[Records drawn from a dataset]
-------------------------
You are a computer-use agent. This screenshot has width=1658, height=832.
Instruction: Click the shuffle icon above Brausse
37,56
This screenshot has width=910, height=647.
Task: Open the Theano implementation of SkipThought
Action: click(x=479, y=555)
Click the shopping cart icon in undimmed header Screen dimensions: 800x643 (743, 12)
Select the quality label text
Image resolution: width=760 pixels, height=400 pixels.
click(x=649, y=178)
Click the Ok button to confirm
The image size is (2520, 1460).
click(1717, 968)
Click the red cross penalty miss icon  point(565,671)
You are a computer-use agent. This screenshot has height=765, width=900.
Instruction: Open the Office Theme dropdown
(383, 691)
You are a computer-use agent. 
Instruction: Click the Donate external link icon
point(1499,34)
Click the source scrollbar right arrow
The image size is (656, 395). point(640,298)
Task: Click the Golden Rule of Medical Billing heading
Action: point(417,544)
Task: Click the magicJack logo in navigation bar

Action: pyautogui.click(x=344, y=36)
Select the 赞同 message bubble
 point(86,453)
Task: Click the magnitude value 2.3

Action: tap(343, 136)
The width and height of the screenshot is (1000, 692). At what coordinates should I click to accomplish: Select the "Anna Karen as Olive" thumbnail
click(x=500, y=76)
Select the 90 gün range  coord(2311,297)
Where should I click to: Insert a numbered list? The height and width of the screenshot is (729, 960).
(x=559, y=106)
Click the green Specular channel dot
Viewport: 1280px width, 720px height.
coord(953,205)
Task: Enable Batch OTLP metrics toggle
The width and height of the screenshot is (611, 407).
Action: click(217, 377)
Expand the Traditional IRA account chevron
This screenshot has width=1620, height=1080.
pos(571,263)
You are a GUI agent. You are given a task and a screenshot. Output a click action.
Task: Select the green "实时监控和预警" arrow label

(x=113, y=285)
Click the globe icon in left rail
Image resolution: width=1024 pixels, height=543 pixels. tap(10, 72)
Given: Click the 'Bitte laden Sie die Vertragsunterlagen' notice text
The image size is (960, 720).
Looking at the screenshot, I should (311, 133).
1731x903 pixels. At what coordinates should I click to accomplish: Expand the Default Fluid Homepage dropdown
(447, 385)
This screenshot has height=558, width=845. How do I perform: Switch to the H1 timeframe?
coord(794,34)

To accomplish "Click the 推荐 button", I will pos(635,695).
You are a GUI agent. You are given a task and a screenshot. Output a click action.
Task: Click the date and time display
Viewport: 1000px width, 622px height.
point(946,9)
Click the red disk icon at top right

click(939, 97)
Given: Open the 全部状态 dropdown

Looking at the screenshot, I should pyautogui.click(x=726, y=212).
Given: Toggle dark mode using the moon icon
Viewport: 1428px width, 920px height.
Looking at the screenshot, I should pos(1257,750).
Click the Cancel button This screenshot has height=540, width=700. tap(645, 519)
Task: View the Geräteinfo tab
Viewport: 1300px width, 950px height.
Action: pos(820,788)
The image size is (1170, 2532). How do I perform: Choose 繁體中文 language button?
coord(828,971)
-------------------------
### ASSIGNMENT
Search the entries above for lines containing the word "computer", and copy each one.

### SOLUTION TO THE EXERCISE
You are a computer-use agent. This screenshot has width=1658, height=832.
You are a computer-use agent. This screenshot has height=765, width=900.
You are a computer-use agent. 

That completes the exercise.